Dr. Bohórquez terinspirasi untuk mencari koneksi usus-otak dua dekade yang lalu, ketika ia masih mahasiswa pasca sarjana dan seorang teman yang menjalani operasi baratric bertanya mengapa dia tidak lagi membenci kuning telur matahari. Dr. Bohórquez berpikir bahwa mungkin reseptor rasa di ususnya yang sekarang berkurang sensasinya sedang mendeteksi bahwa ia tidak menerima cukup nutrisi dan mulai memberi sinyal ke otaknya bahwa, hei, memakan kuning telur yang berlari sebaiknya dilakukan sekarang.

Dia dan rekan-rekannya menemukan koneksi di laboratorium. Sel-sel pengangkut reseptor rasa di usus, yang disebut neuropod olehnya, melakukan kontak langsung dengan sel saraf yang memberi tahu otak bahwa nutrisi berada di usus.

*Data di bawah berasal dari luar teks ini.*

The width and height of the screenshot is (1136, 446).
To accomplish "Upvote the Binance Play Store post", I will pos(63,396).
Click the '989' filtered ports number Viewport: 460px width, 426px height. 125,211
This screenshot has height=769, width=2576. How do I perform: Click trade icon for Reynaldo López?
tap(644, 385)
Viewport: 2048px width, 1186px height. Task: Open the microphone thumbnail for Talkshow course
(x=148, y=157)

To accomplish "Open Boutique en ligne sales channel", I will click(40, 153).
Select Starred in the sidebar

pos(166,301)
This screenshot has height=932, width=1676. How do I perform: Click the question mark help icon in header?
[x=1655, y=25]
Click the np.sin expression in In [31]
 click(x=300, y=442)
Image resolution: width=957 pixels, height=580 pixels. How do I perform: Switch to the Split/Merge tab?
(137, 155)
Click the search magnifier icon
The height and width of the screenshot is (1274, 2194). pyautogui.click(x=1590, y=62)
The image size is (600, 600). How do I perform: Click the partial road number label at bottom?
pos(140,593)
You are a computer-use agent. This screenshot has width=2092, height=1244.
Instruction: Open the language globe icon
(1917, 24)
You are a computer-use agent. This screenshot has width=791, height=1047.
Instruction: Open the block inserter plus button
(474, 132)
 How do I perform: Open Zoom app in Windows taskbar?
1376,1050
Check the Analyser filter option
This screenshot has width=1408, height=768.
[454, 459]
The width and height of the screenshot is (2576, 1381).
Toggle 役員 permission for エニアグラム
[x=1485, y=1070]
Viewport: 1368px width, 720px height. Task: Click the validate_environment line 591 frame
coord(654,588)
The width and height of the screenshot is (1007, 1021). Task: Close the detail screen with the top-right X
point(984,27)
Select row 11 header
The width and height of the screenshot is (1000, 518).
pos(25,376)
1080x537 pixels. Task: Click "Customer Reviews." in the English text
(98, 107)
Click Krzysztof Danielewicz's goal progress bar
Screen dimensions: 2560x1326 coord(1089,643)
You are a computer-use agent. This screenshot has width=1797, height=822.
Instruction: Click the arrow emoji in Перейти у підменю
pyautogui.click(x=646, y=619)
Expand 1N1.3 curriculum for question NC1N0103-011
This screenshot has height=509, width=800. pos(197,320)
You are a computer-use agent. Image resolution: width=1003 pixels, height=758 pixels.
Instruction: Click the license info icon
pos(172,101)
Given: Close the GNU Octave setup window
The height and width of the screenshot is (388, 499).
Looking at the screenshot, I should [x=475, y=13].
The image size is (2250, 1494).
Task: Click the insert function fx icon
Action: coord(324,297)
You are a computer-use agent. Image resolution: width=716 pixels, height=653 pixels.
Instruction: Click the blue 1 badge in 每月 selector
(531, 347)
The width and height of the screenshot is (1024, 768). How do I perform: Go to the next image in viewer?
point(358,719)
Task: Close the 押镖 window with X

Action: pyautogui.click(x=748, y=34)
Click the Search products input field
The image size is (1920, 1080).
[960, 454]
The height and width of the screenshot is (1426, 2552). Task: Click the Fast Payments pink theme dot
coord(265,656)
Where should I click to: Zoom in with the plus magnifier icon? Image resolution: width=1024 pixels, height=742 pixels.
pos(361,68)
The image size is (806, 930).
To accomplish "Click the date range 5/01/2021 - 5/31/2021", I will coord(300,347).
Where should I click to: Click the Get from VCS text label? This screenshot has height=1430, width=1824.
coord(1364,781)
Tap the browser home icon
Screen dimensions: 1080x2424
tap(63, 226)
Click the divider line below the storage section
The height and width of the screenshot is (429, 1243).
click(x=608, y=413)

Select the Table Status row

“Persepsi rasa lebih kompleks daripada sekadar rasa,” kata Dr. Bohórquez.

Studi-studi terbaru hanya membuat masalah ini semakin kompleks. Umami, rasa gurih yang ditemukan dalam makanan seperti saus ikan dan saus tomat, mulai diterima sebagai kategori rasa kelima oleh para peneliti pada akhir dekade 1980-an dan awal 1990-an, hampir 80 tahun setelah itu diusulkan oleh Kikunae Ikeda, seorang ahli kimia Jepang. Lebih dari 2.100 makalah penelitian tentang umami sekarang terdaftar oleh Perpustakaan Kedokteran Nasional.

Beberapa tahun yang lalu, tim peneliti Australia menyarankan bahwa mungkin ada reseptor rasa khusus untuk lemak. Dr. Breslin dan yang lain sedang mempelajari bagaimana sel-sel pengindera rasa mengidentifikasi lemak, informasi yang bisa bermanfaat dalam mencari tahu mengapa beberapa orang makan berlebihan.